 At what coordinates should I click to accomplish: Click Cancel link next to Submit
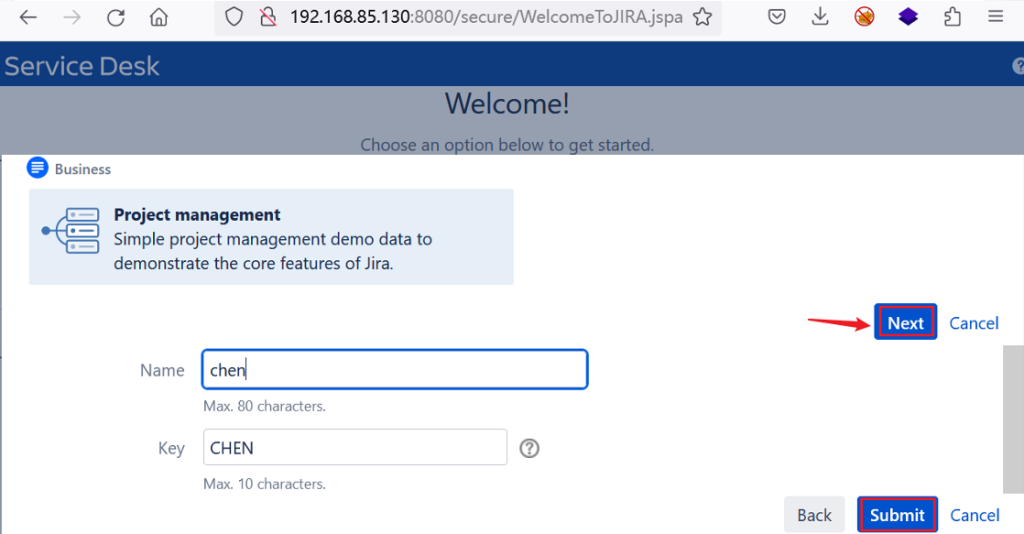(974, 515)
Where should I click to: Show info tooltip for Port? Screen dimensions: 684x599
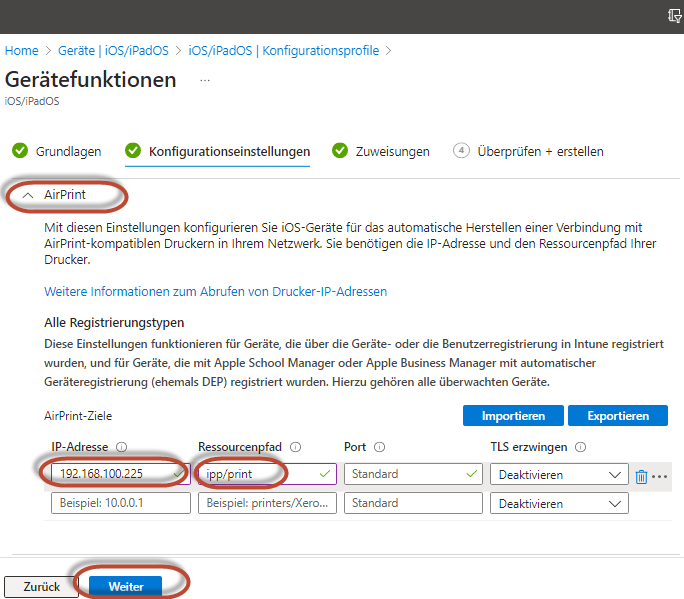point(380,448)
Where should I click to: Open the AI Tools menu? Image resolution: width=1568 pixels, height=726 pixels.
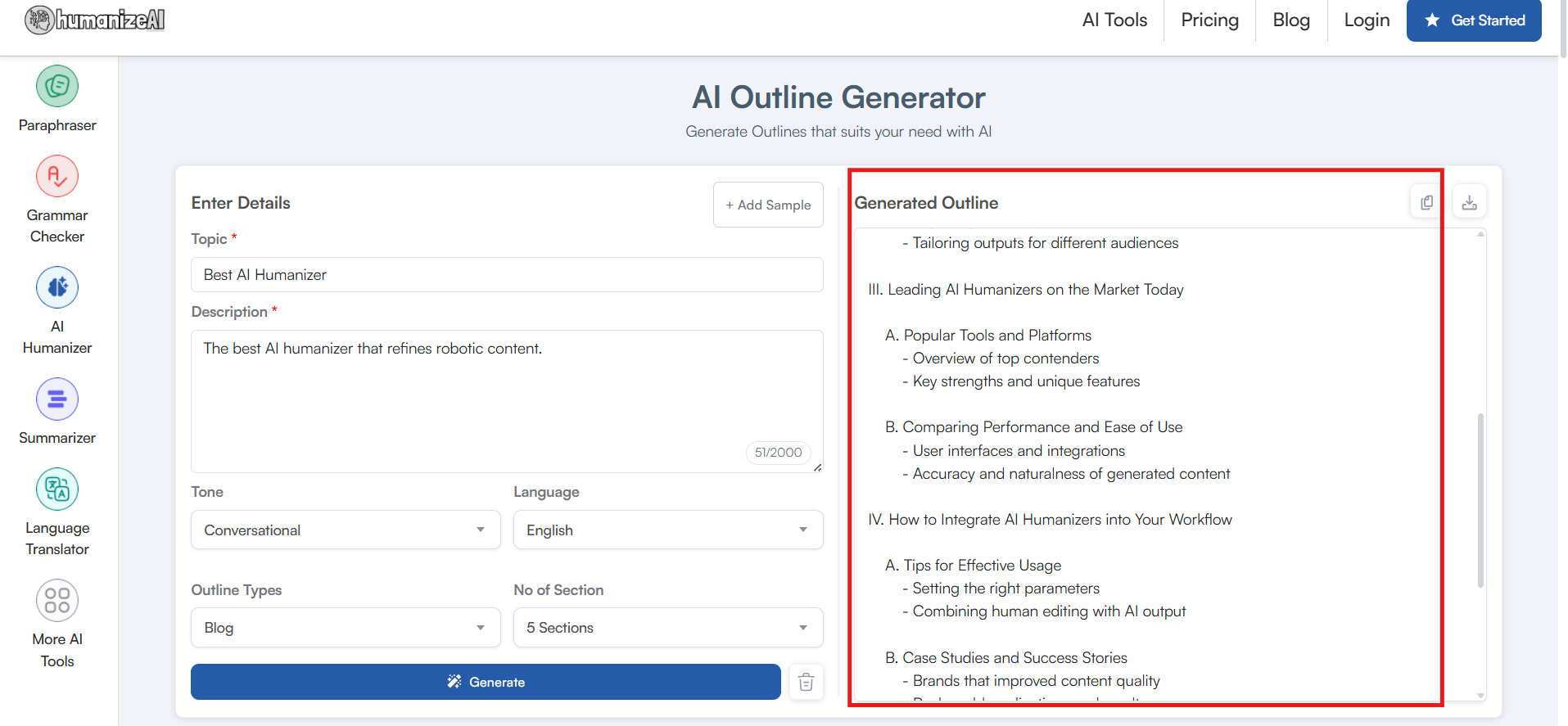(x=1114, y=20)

──────

- [PROBLEM TO SOLVE] Please copy exactly the lines from the one containing "Where should I click to: Show" through the last line of the records, both ends included, and leave out any pictures.

- [EXERCISE RESULT]
Where should I click to: Show info tooltip for Port? Screen dimensions: 684x599
point(380,448)
Where should I click to: Open the AI Tools menu? Image resolution: width=1568 pixels, height=726 pixels.
(x=1114, y=20)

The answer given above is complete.